I've been using R for at least 5 years. Lately, I've been trying to pick up python as well, which is quite the learning experience! I've been through some tutorials (or pieces of them) from think python and lpthw, as well as classes on Coursera. With some basics under my belt, I started getting into numpy and pandas, which is where things got tricky. I can vaguely recall a time in my R Padawan days when I had a sense of what I wanted to do, but didn't know enough to even formulate the question correctly. I also find I don't learn well by just reading docs. I want to poke and prod around, trying to wrap my head around what I'm reading. For example, I ran across the the function tolist() via SO, but have no idea how to interpret this as it is:

Series.tolist()
  Convert Series to a nested list

I thought a pd.Series was just like an R vector; why would it be "nestable" in the first place? What is a nested list and why do I want that? Some examples just show that it converts from a pd.Series to a list. I don't see any "nesting," but then don't know what that is.

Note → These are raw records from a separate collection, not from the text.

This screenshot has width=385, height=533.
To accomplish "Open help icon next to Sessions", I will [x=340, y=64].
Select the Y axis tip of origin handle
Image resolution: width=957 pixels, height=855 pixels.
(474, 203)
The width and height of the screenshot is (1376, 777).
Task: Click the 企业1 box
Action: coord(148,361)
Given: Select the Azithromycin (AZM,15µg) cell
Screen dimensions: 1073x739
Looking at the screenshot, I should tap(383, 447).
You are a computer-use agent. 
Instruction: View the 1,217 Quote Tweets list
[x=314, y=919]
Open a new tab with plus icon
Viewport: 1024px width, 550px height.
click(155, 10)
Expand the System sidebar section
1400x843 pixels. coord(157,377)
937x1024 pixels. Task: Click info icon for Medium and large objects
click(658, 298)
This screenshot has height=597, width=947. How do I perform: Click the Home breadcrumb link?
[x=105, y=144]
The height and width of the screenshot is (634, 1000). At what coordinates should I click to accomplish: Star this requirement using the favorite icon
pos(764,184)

In any case, the point is that instead of trying to just learn pandas in some linear way, I thought it might be more effective to simply take some R code and translate it to python. I know what I want to know and the tools I would use in R, so getting my brain around how to do the same in python seemed like an interesting way to learn. Whatever I pickup will be relevant (I'm already doing these sorts of tasks), and the learning is more targetted (I'm extracting the small % of information I need vs. trying to digest things I likely will never use).